Dans la lignée des JFK et Another Brick in the Wall, présentés au cours des dernières années, Champion s'inscrit dans la mission que Michel Beaulac s'est donnée en prenant les rênes de l'Opéra de Montréal en 2007: faire entrer l'institution «au XXIe siècle».

En effet, ce drame sportif, divisé entre jazz, gospel et opéra, a peu à voir avec le répertoire traditionnel.

«Ça fait plus de 400 ans que l'opéra existe, alors si on veut que ça continue, il faut qu'on se connecte avec la réalité d'aujourd'hui: qu'on parle de choses d'aujourd'hui dans une musique écrite aujourd'hui», indique Michel Beaulac, directeur artistique de l'Opéra de Montréal.

Selon Arthur Woodley, Champion plaît autant au nouveau public qu'aux puristes les plus endurcis.

«Quand nous avons produit le spectacle pour la première fois, un groupe d'abonnés - des personnes assez âgées, avouons-le! - est venu assister à toutes les répétitions, se rappelle le chanteur. Et ils se sont levés d'un trait à la fin de la première. Ils avaient compris ce qu'on voulait leur montrer.»

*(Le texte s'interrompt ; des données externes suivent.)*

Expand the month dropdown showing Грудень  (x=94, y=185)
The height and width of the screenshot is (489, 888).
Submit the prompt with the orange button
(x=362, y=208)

«C'est la musique qui fait toute la différence, ajoute-t-il. Est-ce que c'est du jazz, de l'opéra? Ça n'a pas d'importance. C'est accrocheur, ça touche les gens. C'est tout ce qui compte.»

Champion. Musique de Terence Blanchard. Livret de Michael Cristopher. Présenté à la salle Wilfrid-Pelletier de la Place des Arts, les 26, 29, 31 janvier et 2 février.